Единодушно пока что считается, что первое упоминание теистов состоялось в трактате лидера кембриджских платоников Р. Кедворта «Истинная интеллектуальная система мироздания. Часть I, в которой аргументация и философия атеизма опровергнуты, а его невозможность доказана» (1687). Согласно Кедворту, «те, кто строго называются теистами, суть те, кто утверждают, что совершенно сознательное и мыслящее Существо, или Ум, существующий сам собой от вечности, было причиной всех остальных вещей, а те, кто, напротив, производят все вещи из бессознательной материи, как первого источника, отрицая, что существует какой-либо сознательный разум, самосущий и не произведенный, по праву называются атеистами»[165]. Однако в большинстве случаев слово «теист» и прилагательное «теистический» употреблялось церковными теологами пейоративно – в применении к деистам, чье самообозначение было равнозначным, поскольку и латиницированный «деист» и грецизированный «теист» означали того, кто придерживается веры в единого всемогущего Бога. Так, У. Николс в «Дискуссии с теистом» (1696) опровергает преимущественно деистические покушения на богооткровенность Писания (автор придерживался того, вполне когерентного для христианства, мнения, что человеческий вклад в тексты Писаний не состоит в противоречии с их богодухновенностью)[166].

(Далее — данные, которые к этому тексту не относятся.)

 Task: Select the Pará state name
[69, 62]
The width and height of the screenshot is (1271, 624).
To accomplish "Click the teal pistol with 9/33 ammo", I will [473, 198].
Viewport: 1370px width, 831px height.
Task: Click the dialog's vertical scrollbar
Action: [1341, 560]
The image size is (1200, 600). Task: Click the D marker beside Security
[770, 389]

Значительной вехой в развитии понятия и, одновременно, в повышении его статуса стал пассаж, посвященный сопоставлению религиозных систем, в трактате Энтони Эшли Купера, графа Шефтсбери «Исследование касательно добродетели или достоинства» (1699). «Верить в то, что всё управляется, упорядочивается или регулируется в направлении лучшего проектирующим [перво]началом (the designing principle), т. е. Разумом, которое является с необходимостью благим и постоянным, – значит быть совершенным теистом». Отрицать это проектирующее начало в мире, считать, что всё в нем происходит по случайности и не в интересах целого – значит быть атеистом. Верить в то, что таких начал два или более, но считать их благими – значит быть политеистом. А вот считать это начало или начала не обязательно благими, но полагать, что они действуют по своему произволу, – значит быть уже демонистом (I.2)[167].
Деист Генри Сент-Джон, первый лорд Болингброк (1678–1751), в одном из своих эссе, посвященном монотеизму, подвергая критике очень старое воззрение (Филона Александрийского и Евсевия Кесарийского), согласно которому язычники всё лучшее украли у Моисея, ставит своего рода умозрительный опыт, представляя, с одной стороны, такого политеиста, который убежден в том, что боги, которым он поклоняется, суть служебные начала, используемые Верховным Божеством в его благих целях, а с другой – монотеиста, наделяющего своего единого Бога всеми человеческими страстями, и приходит к неутешительному для второго выводу. Он замечает, что монотеист весьма далек от «подлинного теизма» (the true theism), тогда как описанный им политеист к нему весьма близок[168]. Поэтому теизм предстает у него чем-то вроде кроссрелигиозной истины, не связанной с теми или иными конкретными религиозными системами.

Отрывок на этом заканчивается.